▶ _Problem requirements_
The complete set of records below must be repeated precisely as given.

▶ _Dataset entries_
════

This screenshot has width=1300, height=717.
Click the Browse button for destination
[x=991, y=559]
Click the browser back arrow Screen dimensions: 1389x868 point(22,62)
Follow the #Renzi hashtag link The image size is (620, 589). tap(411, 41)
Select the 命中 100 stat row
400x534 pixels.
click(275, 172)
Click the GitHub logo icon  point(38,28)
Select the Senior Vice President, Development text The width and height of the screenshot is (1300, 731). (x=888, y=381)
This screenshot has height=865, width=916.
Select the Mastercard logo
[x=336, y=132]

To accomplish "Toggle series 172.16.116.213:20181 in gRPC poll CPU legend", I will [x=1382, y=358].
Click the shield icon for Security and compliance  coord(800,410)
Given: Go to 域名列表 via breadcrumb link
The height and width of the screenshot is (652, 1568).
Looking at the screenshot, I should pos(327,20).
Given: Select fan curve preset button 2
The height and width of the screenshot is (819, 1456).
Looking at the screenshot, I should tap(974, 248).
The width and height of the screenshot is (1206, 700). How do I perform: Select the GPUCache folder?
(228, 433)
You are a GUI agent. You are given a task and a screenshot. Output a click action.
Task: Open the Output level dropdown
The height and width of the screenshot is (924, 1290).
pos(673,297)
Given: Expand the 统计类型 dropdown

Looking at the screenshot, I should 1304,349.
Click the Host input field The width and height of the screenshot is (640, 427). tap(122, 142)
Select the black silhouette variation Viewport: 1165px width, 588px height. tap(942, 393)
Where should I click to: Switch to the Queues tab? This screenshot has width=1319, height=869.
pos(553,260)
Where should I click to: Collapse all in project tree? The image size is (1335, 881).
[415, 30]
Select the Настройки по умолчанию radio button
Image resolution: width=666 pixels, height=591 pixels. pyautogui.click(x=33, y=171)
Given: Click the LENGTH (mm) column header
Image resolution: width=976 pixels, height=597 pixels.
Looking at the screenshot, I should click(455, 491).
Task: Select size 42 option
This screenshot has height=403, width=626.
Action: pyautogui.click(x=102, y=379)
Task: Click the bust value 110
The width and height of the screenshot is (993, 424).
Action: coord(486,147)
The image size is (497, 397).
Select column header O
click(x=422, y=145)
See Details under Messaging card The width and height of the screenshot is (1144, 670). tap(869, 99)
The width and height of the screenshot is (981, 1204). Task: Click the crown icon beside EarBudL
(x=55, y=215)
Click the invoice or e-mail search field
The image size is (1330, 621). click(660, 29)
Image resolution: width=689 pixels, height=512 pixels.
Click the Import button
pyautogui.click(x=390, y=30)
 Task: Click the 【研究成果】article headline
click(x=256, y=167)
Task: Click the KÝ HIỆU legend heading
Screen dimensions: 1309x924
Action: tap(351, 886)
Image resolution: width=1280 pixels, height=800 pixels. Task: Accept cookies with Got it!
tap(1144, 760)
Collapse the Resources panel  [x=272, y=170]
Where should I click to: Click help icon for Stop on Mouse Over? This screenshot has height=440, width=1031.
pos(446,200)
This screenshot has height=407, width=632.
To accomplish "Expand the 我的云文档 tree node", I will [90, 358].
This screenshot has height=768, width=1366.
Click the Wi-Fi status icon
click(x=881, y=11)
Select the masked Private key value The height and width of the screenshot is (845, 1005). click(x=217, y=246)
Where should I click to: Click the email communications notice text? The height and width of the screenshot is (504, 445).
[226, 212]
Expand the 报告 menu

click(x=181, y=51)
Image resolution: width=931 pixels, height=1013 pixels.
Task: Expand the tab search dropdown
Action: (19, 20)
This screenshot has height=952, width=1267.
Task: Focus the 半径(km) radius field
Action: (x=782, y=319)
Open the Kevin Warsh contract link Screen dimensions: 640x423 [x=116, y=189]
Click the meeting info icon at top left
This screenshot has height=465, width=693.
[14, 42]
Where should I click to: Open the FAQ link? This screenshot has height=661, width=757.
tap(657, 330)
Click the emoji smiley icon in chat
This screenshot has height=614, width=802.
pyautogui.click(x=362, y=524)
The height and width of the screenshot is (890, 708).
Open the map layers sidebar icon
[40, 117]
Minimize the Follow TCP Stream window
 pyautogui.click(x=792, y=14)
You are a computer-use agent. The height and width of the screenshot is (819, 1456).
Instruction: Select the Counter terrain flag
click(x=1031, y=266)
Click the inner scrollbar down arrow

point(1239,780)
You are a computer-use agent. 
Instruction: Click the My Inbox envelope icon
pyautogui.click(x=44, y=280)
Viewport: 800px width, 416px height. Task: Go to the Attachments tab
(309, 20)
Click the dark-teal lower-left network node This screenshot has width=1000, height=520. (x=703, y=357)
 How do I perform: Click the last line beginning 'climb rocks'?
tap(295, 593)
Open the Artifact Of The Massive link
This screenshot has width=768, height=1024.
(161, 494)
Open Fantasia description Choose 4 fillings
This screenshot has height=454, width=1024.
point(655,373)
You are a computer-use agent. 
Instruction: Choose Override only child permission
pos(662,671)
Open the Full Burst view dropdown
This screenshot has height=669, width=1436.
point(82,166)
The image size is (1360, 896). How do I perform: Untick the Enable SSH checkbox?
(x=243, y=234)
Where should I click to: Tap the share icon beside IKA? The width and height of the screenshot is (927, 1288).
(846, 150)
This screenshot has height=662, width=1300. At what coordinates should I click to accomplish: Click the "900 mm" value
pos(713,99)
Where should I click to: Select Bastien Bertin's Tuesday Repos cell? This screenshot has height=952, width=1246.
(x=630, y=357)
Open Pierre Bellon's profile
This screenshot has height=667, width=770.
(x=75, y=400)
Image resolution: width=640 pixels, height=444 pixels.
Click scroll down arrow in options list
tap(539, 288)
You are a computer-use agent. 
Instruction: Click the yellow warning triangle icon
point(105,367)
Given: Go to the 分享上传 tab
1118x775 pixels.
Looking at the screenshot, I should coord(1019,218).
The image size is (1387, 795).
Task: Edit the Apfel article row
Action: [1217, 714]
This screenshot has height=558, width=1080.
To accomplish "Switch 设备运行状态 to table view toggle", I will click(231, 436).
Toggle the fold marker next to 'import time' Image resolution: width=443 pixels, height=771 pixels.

════

▶ _Solution to this exercise_
This screenshot has width=1300, height=717.
Click the Browse button for destination
[x=991, y=559]
Click the browser back arrow Screen dimensions: 1389x868 point(22,62)
Follow the #Renzi hashtag link The image size is (620, 589). tap(411, 41)
Select the 命中 100 stat row
400x534 pixels.
click(275, 172)
Click the GitHub logo icon  point(38,28)
Select the Senior Vice President, Development text The width and height of the screenshot is (1300, 731). (x=888, y=381)
This screenshot has height=865, width=916.
Select the Mastercard logo
[x=336, y=132]

To accomplish "Toggle series 172.16.116.213:20181 in gRPC poll CPU legend", I will [x=1382, y=358].
Click the shield icon for Security and compliance  coord(800,410)
Given: Go to 域名列表 via breadcrumb link
The height and width of the screenshot is (652, 1568).
Looking at the screenshot, I should pos(327,20).
Given: Select fan curve preset button 2
The height and width of the screenshot is (819, 1456).
Looking at the screenshot, I should tap(974, 248).
The width and height of the screenshot is (1206, 700). How do I perform: Select the GPUCache folder?
(228, 433)
You are a GUI agent. You are given a task and a screenshot. Output a click action.
Task: Open the Output level dropdown
The height and width of the screenshot is (924, 1290).
pos(673,297)
Given: Expand the 统计类型 dropdown

Looking at the screenshot, I should 1304,349.
Click the Host input field The width and height of the screenshot is (640, 427). tap(122, 142)
Select the black silhouette variation Viewport: 1165px width, 588px height. tap(942, 393)
Where should I click to: Switch to the Queues tab? This screenshot has width=1319, height=869.
pos(553,260)
Where should I click to: Collapse all in project tree? The image size is (1335, 881).
[415, 30]
Select the Настройки по умолчанию radio button
Image resolution: width=666 pixels, height=591 pixels. pyautogui.click(x=33, y=171)
Given: Click the LENGTH (mm) column header
Image resolution: width=976 pixels, height=597 pixels.
Looking at the screenshot, I should click(455, 491).
Task: Select size 42 option
This screenshot has height=403, width=626.
Action: pyautogui.click(x=102, y=379)
Task: Click the bust value 110
The width and height of the screenshot is (993, 424).
Action: coord(486,147)
The image size is (497, 397).
Select column header O
click(x=422, y=145)
See Details under Messaging card The width and height of the screenshot is (1144, 670). tap(869, 99)
The width and height of the screenshot is (981, 1204). Task: Click the crown icon beside EarBudL
(x=55, y=215)
Click the invoice or e-mail search field
The image size is (1330, 621). click(660, 29)
Image resolution: width=689 pixels, height=512 pixels.
Click the Import button
pyautogui.click(x=390, y=30)
 Task: Click the 【研究成果】article headline
click(x=256, y=167)
Task: Click the KÝ HIỆU legend heading
Screen dimensions: 1309x924
Action: tap(351, 886)
Image resolution: width=1280 pixels, height=800 pixels. Task: Accept cookies with Got it!
tap(1144, 760)
Collapse the Resources panel  [x=272, y=170]
Where should I click to: Click help icon for Stop on Mouse Over? This screenshot has height=440, width=1031.
pos(446,200)
This screenshot has height=407, width=632.
To accomplish "Expand the 我的云文档 tree node", I will [90, 358].
This screenshot has height=768, width=1366.
Click the Wi-Fi status icon
click(x=881, y=11)
Select the masked Private key value The height and width of the screenshot is (845, 1005). click(x=217, y=246)
Where should I click to: Click the email communications notice text? The height and width of the screenshot is (504, 445).
[226, 212]
Expand the 报告 menu

click(x=181, y=51)
Image resolution: width=931 pixels, height=1013 pixels.
Task: Expand the tab search dropdown
Action: (19, 20)
This screenshot has height=952, width=1267.
Task: Focus the 半径(km) radius field
Action: (x=782, y=319)
Open the Kevin Warsh contract link Screen dimensions: 640x423 [x=116, y=189]
Click the meeting info icon at top left
This screenshot has height=465, width=693.
[14, 42]
Where should I click to: Open the FAQ link? This screenshot has height=661, width=757.
tap(657, 330)
Click the emoji smiley icon in chat
This screenshot has height=614, width=802.
pyautogui.click(x=362, y=524)
The height and width of the screenshot is (890, 708).
Open the map layers sidebar icon
[40, 117]
Minimize the Follow TCP Stream window
 pyautogui.click(x=792, y=14)
You are a computer-use agent. The height and width of the screenshot is (819, 1456).
Instruction: Select the Counter terrain flag
click(x=1031, y=266)
Click the inner scrollbar down arrow

point(1239,780)
You are a computer-use agent. 
Instruction: Click the My Inbox envelope icon
pyautogui.click(x=44, y=280)
Viewport: 800px width, 416px height. Task: Go to the Attachments tab
(309, 20)
Click the dark-teal lower-left network node This screenshot has width=1000, height=520. (x=703, y=357)
 How do I perform: Click the last line beginning 'climb rocks'?
tap(295, 593)
Open the Artifact Of The Massive link
This screenshot has width=768, height=1024.
(161, 494)
Open Fantasia description Choose 4 fillings
This screenshot has height=454, width=1024.
point(655,373)
You are a computer-use agent. 
Instruction: Choose Override only child permission
pos(662,671)
Open the Full Burst view dropdown
This screenshot has height=669, width=1436.
point(82,166)
The image size is (1360, 896). How do I perform: Untick the Enable SSH checkbox?
(x=243, y=234)
Where should I click to: Tap the share icon beside IKA? The width and height of the screenshot is (927, 1288).
(846, 150)
This screenshot has height=662, width=1300. At what coordinates should I click to accomplish: Click the "900 mm" value
pos(713,99)
Where should I click to: Select Bastien Bertin's Tuesday Repos cell? This screenshot has height=952, width=1246.
(x=630, y=357)
Open Pierre Bellon's profile
This screenshot has height=667, width=770.
(x=75, y=400)
Image resolution: width=640 pixels, height=444 pixels.
Click scroll down arrow in options list
tap(539, 288)
You are a computer-use agent. 
Instruction: Click the yellow warning triangle icon
point(105,367)
Given: Go to the 分享上传 tab
1118x775 pixels.
Looking at the screenshot, I should coord(1019,218).
The image size is (1387, 795).
Task: Edit the Apfel article row
Action: [1217, 714]
This screenshot has height=558, width=1080.
To accomplish "Switch 设备运行状态 to table view toggle", I will click(231, 436).
Toggle the fold marker next to 'import time' Image resolution: width=443 pixels, height=771 pixels.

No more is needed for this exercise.